L’INSERM, missionné par la Mission interministérielle de lutte contre la drogue et la toxicomanie (MILDT)* en prélude au Plan de lutte contre les drogues et les conduites addictives 2013-2017, a établi un bilan des connaissances scientifiques sur les vulnérabilités des adolescents à l’usage des substances psychoactives.
« Un état des lieux loin des postures idéologiques, fondé sur l’évidence scientifique », insiste le Pr Jean-Paul Moatti, directeur de l’Institut. Les experts, qui se sont appuyés sur la littérature la plus exhaustive, ont ainsi évalué les « vrais » risques des substances psychoactives, alcool, tabac, etc., pour l’adolescent (de 10 à 18 ans) et posé les bases de stratégies de prévention et d’intervention efficaces à cet âge.
Risque de dépendance ultérieure
À l’évidence, l’usage des substances psychoactives, le premier joint, le premier verre, doit être débanalisé.

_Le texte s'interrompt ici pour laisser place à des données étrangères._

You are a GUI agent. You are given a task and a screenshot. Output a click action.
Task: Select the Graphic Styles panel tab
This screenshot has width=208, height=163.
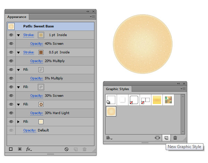(117, 89)
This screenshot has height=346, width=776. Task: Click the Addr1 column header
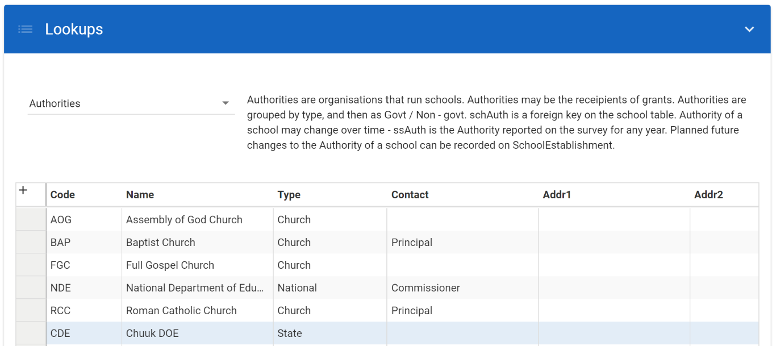pyautogui.click(x=556, y=195)
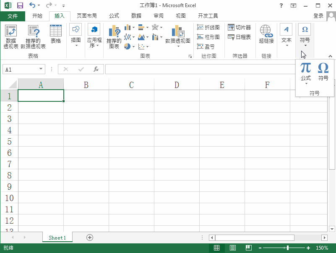The width and height of the screenshot is (336, 253).
Task: Collapse the ribbon with the chevron
Action: coord(330,56)
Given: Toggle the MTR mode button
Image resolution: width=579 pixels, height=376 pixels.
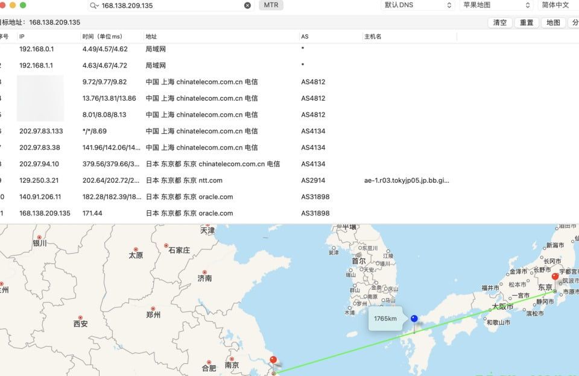Looking at the screenshot, I should tap(271, 5).
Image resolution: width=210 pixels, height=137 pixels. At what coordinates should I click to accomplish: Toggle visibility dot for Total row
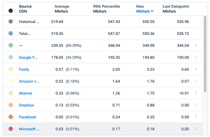coord(11,33)
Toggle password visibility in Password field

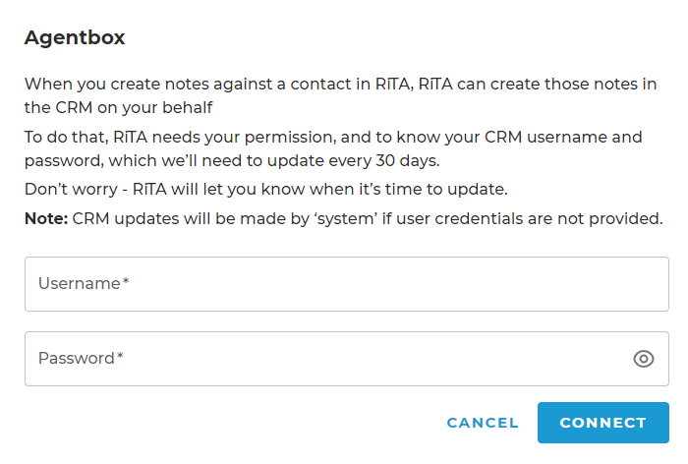pyautogui.click(x=643, y=359)
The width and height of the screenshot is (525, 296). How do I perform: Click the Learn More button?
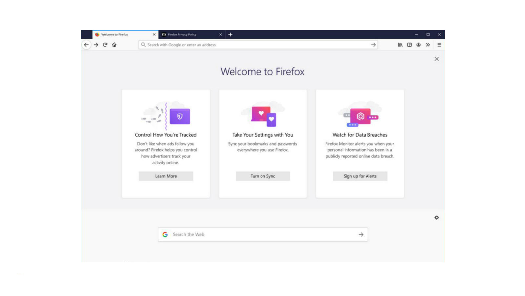point(166,176)
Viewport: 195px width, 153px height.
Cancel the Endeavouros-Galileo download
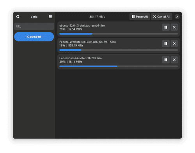click(x=174, y=60)
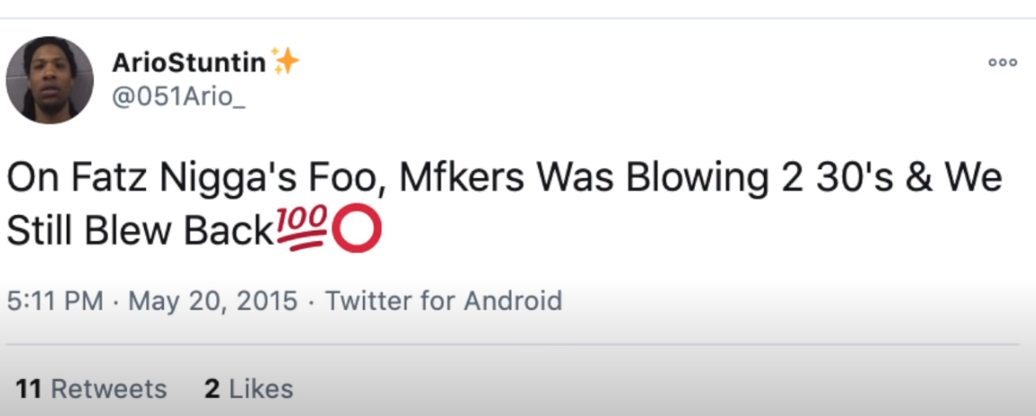
Task: Open the Twitter for Android source link
Action: (443, 300)
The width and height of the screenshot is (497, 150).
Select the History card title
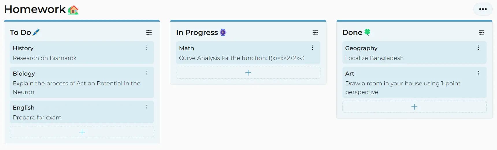23,48
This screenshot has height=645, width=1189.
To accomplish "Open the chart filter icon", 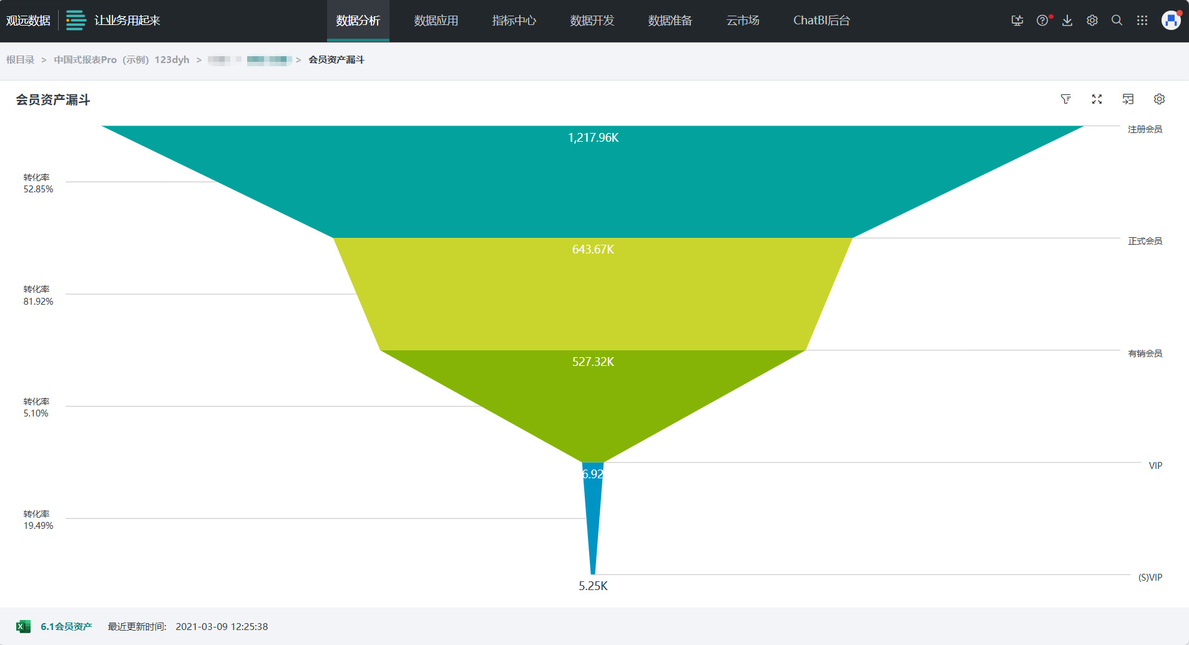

Et quel que soit le produit, la précocité de l’expérimentation à une période critique de maturation cérébrale augmente le risque de dépendance ultérieure…

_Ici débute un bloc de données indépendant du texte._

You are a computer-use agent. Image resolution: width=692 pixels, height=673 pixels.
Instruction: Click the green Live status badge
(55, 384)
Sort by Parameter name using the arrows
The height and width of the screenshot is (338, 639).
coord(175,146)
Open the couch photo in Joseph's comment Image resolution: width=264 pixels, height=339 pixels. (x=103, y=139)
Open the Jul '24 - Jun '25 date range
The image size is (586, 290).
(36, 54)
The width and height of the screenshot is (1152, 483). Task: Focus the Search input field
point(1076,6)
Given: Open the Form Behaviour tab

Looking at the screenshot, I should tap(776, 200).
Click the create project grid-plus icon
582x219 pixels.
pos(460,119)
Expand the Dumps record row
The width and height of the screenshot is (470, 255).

Plus précisément, s’agissant de l’alcool, la drogue préférée des adolescents (91 % des garçons et des filles l’ont expérimentée à la fin de l’adolescence), 7 % des élèves en font un usage régulier en classe de 3e, 10 % des plus de 17 ans sont ivres au moins 10 fois dans l’année. Les alcoolisations ponctuelles importantes (5 verres d’alcool en une même occasion) sont en hausse continue.
Or les effets d’une alcoolisation massive et rapide à cette étape du développement sont connus qui associent des atteintes structurales et fonctionnelles avec un déficit cognitif plus marqué que chez l’adulte, les adolescents étant plus sensibles aux dommages cérébraux créés par l’alcoolisation, déficits mnésiques et des apprentissages, et plus encore les filles.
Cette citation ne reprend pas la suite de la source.